The Wrigley Field renovation story has grown cold over the last few months after the Chicago Cubs, city of Chicago, Cook County, and state of Illinois failed to come to an agreement on funding earlier this year (the biggest stumbling block, other than the general reluctance to offer up public dollars, was the Joe Ricketts anti-Obama campaign flap, to which I’ll link, rather than re-hash). No one seems to believe a deal won’t eventually get done, but neither does anyone seem to believe that construction will start in earnest this offseason, as the Cubs had originally hoped it would.
Now there may be a new wrinkle to the process, the implications of which are relatively hard to pin down. From the Sun-Times:
Mayor Rahm Emanuel is exploring the possibility of raising the city’s 9 percent amusement tax and the “sin” tax on cigarettes of 68 cents a pack to chip away at a $369 million shortfall in the city’s 2013 budget ….

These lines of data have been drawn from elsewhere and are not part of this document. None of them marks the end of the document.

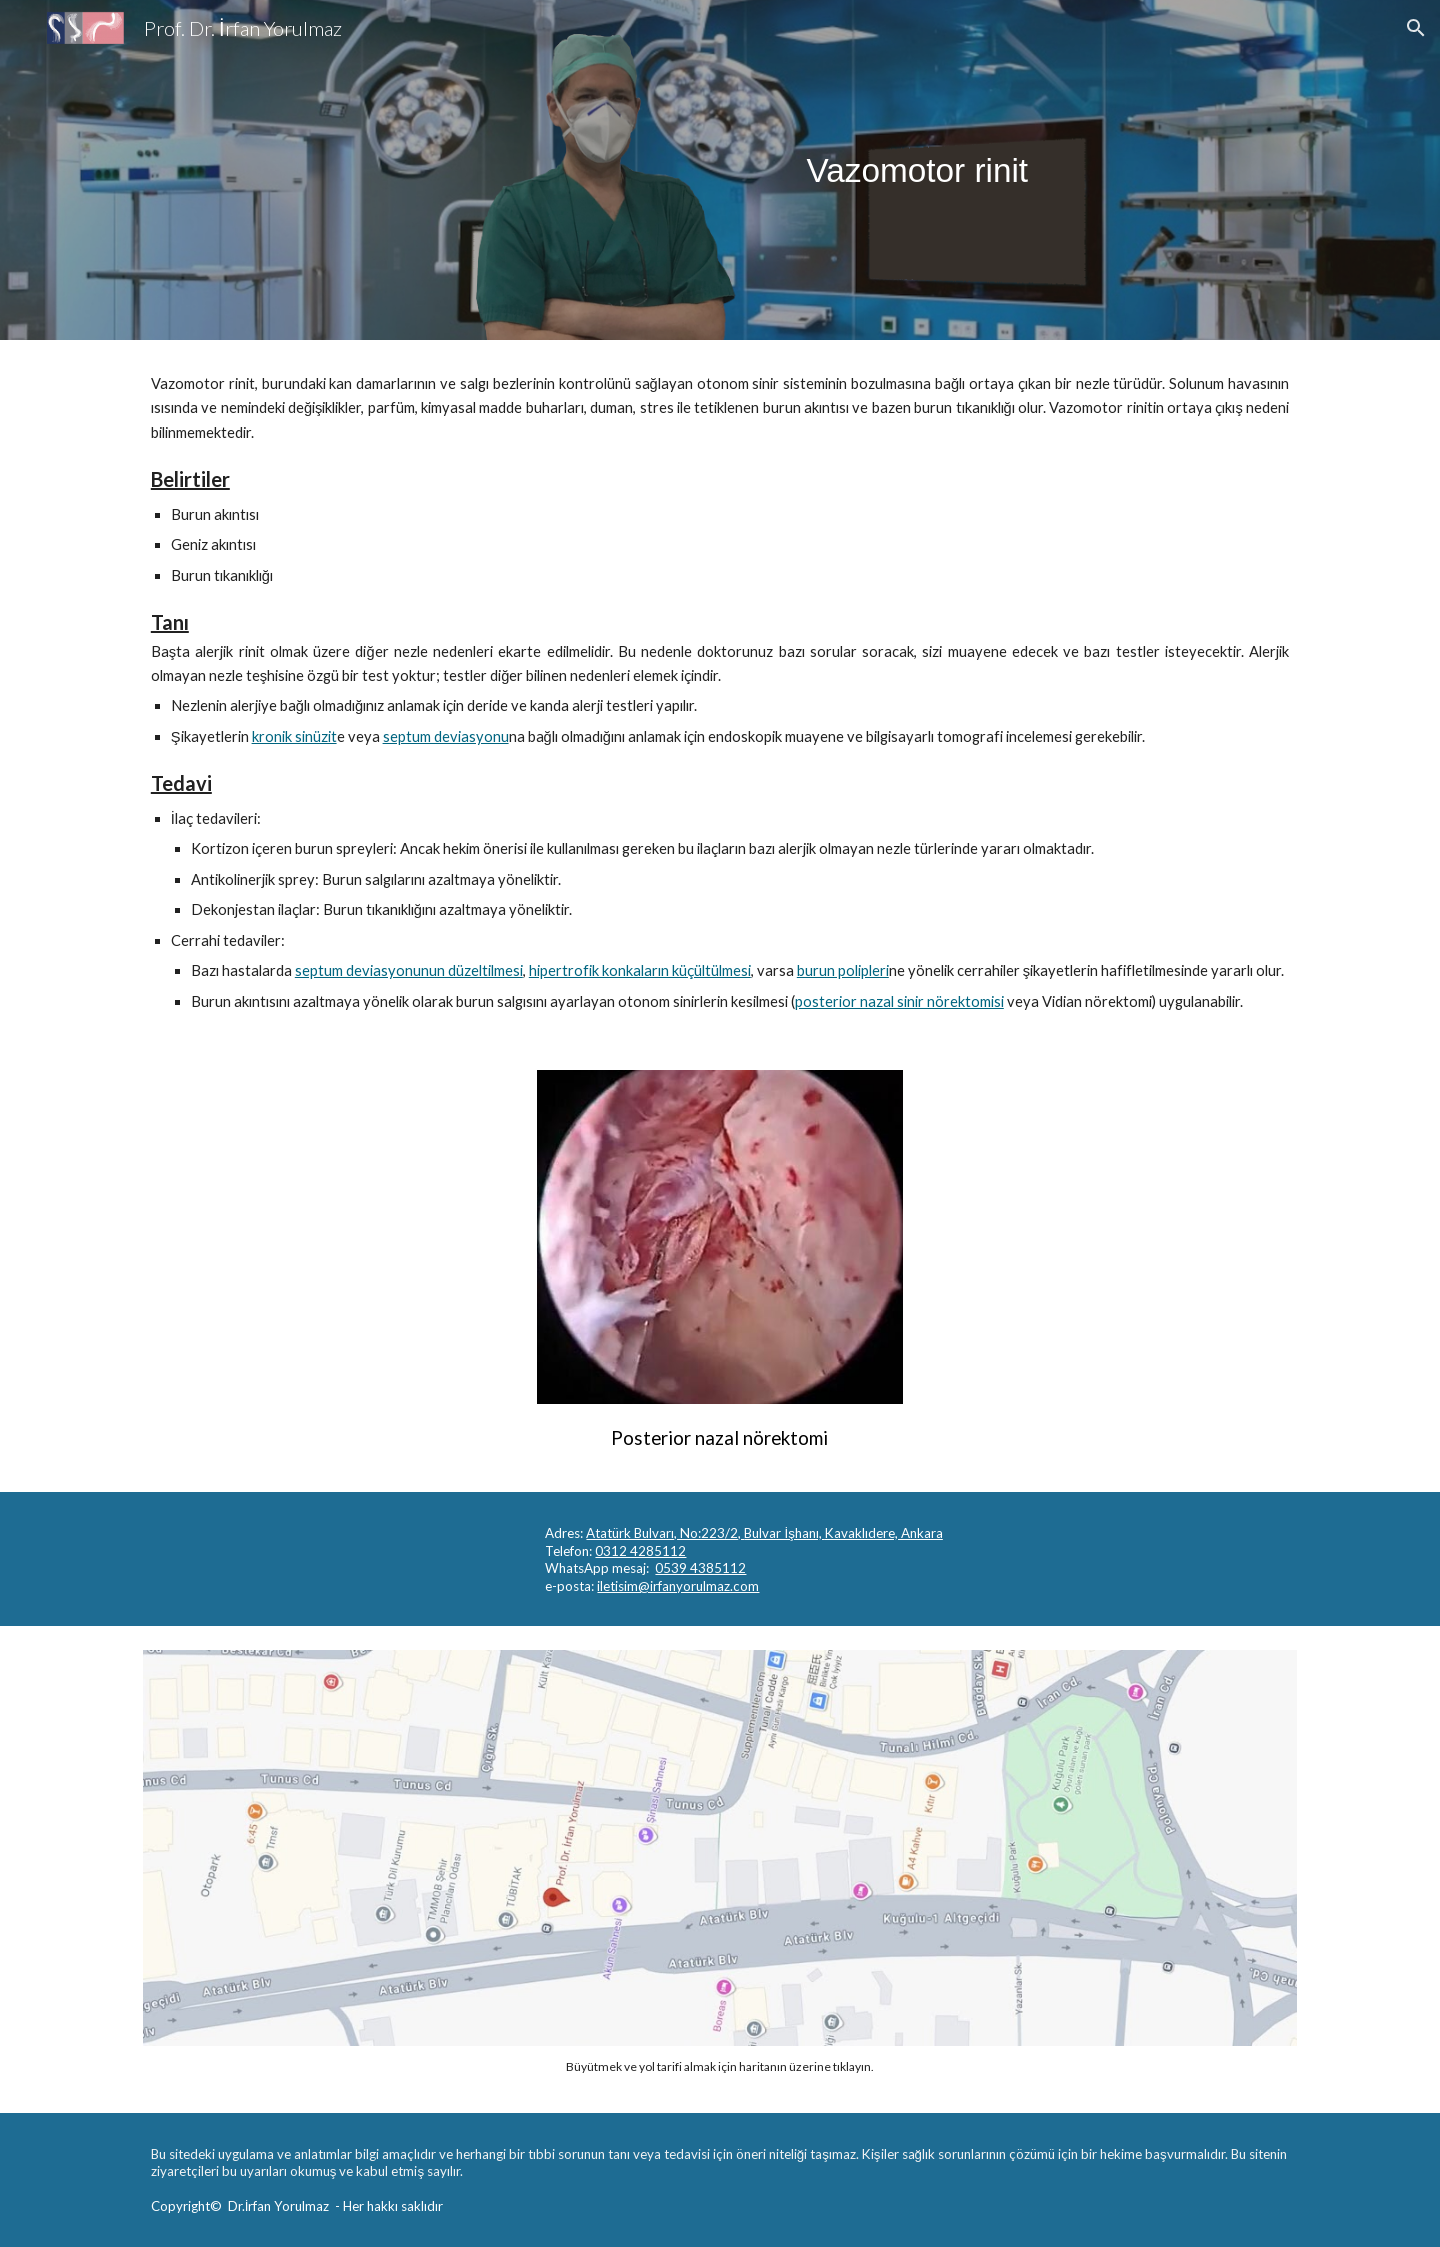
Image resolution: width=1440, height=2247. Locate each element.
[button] (1416, 28)
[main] (917, 170)
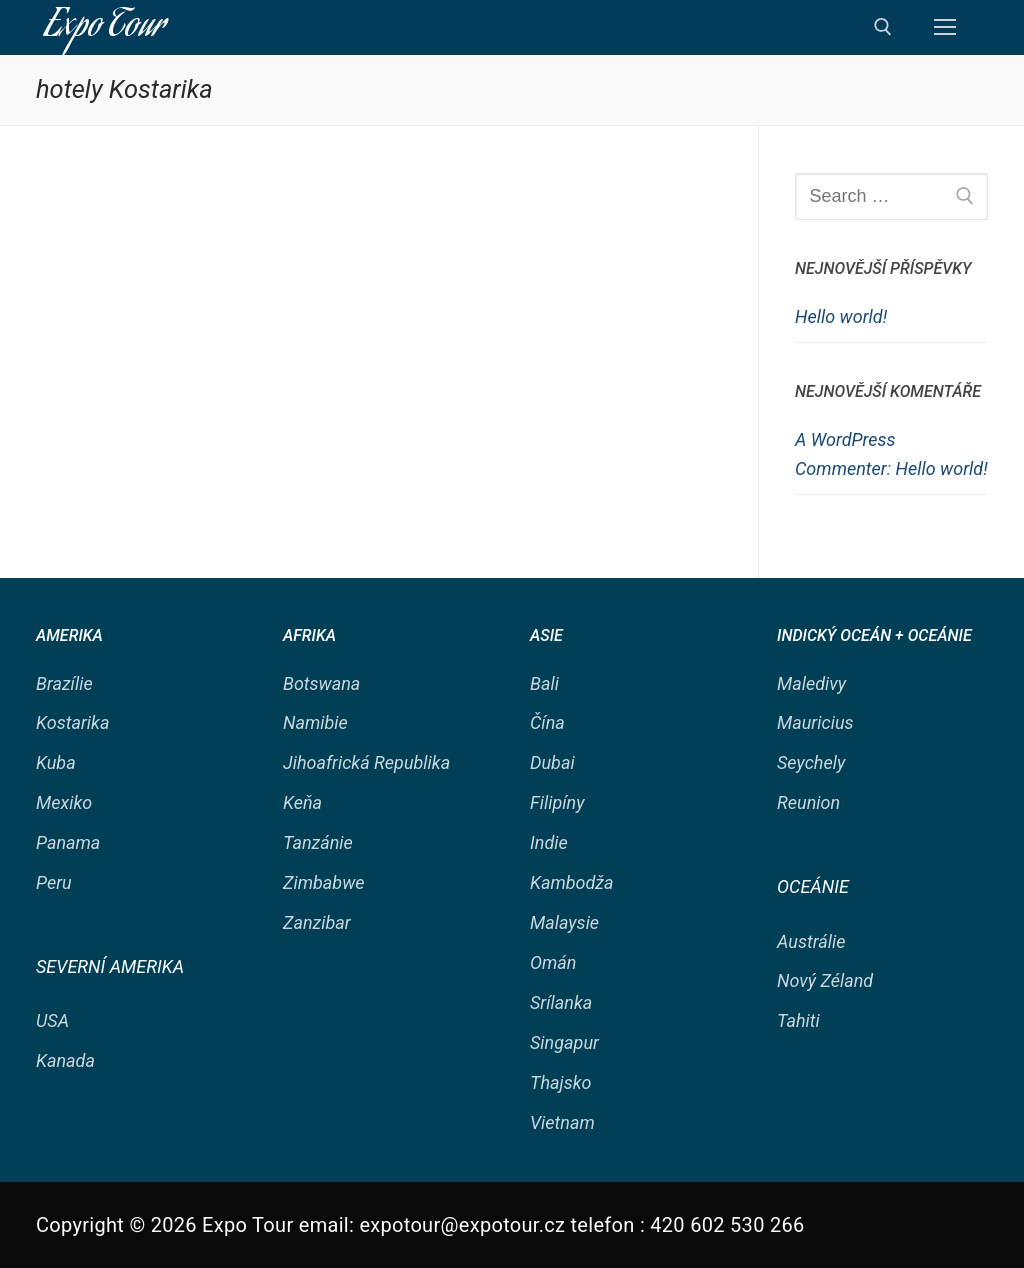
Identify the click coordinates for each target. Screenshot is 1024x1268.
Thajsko (561, 1082)
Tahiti (798, 1020)
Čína (547, 722)
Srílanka (561, 1002)
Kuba (56, 762)
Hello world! (841, 316)
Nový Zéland (825, 980)
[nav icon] (944, 27)
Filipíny (557, 802)
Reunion (808, 802)
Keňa (302, 802)
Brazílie (64, 683)
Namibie (315, 722)
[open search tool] (883, 27)
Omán (553, 962)
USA (52, 1020)
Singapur (564, 1042)
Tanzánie (318, 842)
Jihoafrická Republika (366, 762)
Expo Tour (105, 27)
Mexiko (64, 802)
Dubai (552, 762)
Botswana (321, 683)
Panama (68, 842)
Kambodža (572, 882)
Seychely (811, 762)
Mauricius (815, 722)
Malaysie (564, 922)
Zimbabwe (324, 882)
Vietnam (562, 1122)
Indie (549, 842)
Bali (544, 683)
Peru (54, 882)
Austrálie (811, 941)
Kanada (65, 1060)
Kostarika (72, 722)
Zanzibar (317, 922)
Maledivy (811, 683)
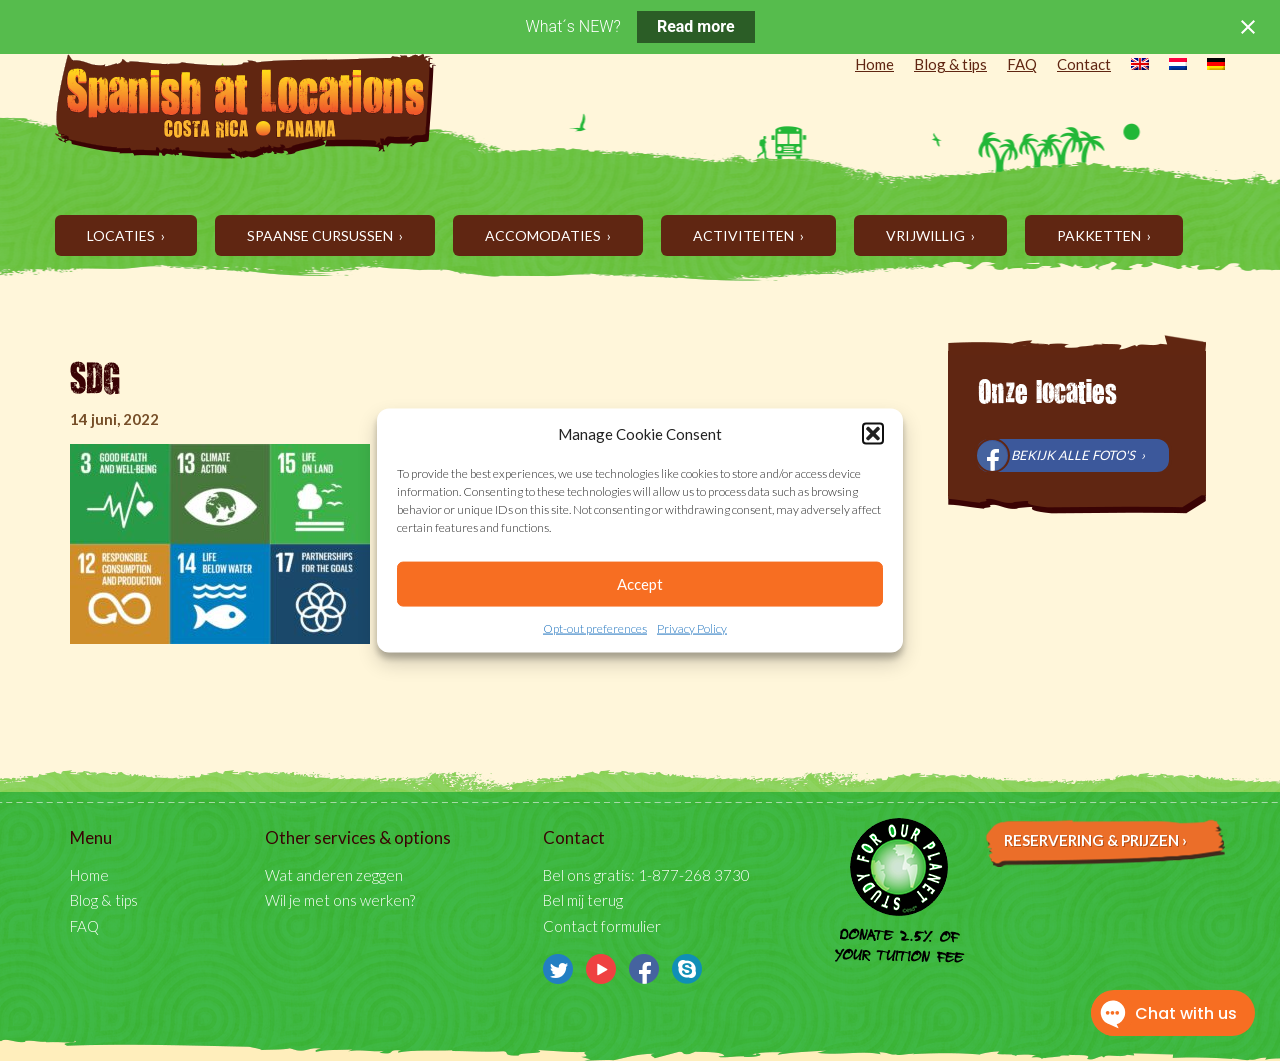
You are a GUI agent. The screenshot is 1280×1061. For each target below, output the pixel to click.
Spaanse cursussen (321, 235)
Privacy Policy (692, 628)
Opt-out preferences (595, 628)
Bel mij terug (583, 900)
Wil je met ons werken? (340, 900)
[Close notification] (1248, 27)
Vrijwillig (927, 235)
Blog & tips (950, 64)
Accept (640, 584)
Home (874, 64)
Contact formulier (602, 926)
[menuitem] (1130, 66)
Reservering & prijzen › (1095, 840)
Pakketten (1100, 235)
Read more (696, 26)
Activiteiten (745, 235)
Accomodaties (544, 235)
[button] (873, 434)
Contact (1084, 64)
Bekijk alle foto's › (1078, 455)
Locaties (122, 235)
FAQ (1022, 64)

Chicago’s two-tiered amusement tax was last increased in 2009, to 5 percent from 4 percent for mid-sized venues and to 9 percent from 8 percent for large sporting events. The lower tax rate applies to live theatrical, musical and cultural performances in venues with more than 750 seats. Smaller theaters are exempt.
Until an ill-timed controversy over the conservative politics of Joe Ricketts, the patriarch of the billionaire family that owns the Cubs, team owner Tom Ricketts was still hoping to use 35 years’ worth of amusement tax growth to help finance a $300 million renovation of Wrigley Field.
Emanuel was prepared to sign off on that plan, a $150 million variation of a financing scheme he once called a “non-starter.”
So, how does this impact the Wrigley renovation plans? Maybe not at all, other than serving as a coincidental eff you to the Ricketts family, which maybe puts things back to square one at the negotiating table after the Joe Ricketts political flap took things off course. The tax increase could result in the highest ticket tax in the country. “You pissed me off and made me look like a fool politically, and now I’ve cost you some money. Let’s start talking again.” It’s possible, but let’s underscore the “coincidental” portion of things here: closing a city budget gap is a far greater concern than needling the Cubs. Heck, the tax increase would impact the Bulls, Bears, Blackhawks, and White Sox, too.
One thing is certain – the tax increase would mean that your $45 Cubs tickets would cost an extra $.45. Of course, that would also mean that, if the amusement tax growth is used to fund a portion of the Wrigley renovation, the city wouldn’t be beholden to the Cubs for quite so long. So … maybe it’s a net good thing for the Cubs?
Nah. I think that probably goes too far – higher taxes on Cubs’ tickets will never be a good thing, as they reduce the take the Cubs could theoretically get off of their product (not to mention the extra pain on Cubs fans). At least the tax isn’t Cubs-specific.
I don’t think we’ll hear much on the renovation plan until after the political season winds down. It has become a political grenade, and, in the context of an already struggling state and city (bubbling on the edge of socioeconomic riots, what with the teachers’ strike and all), I doubt anyone’s going to want to carry the banner for the Cubs right now. And that’s true regardless of what happens to the amusement tax. I reckon we’ll see the issue revisited at some point this Winter.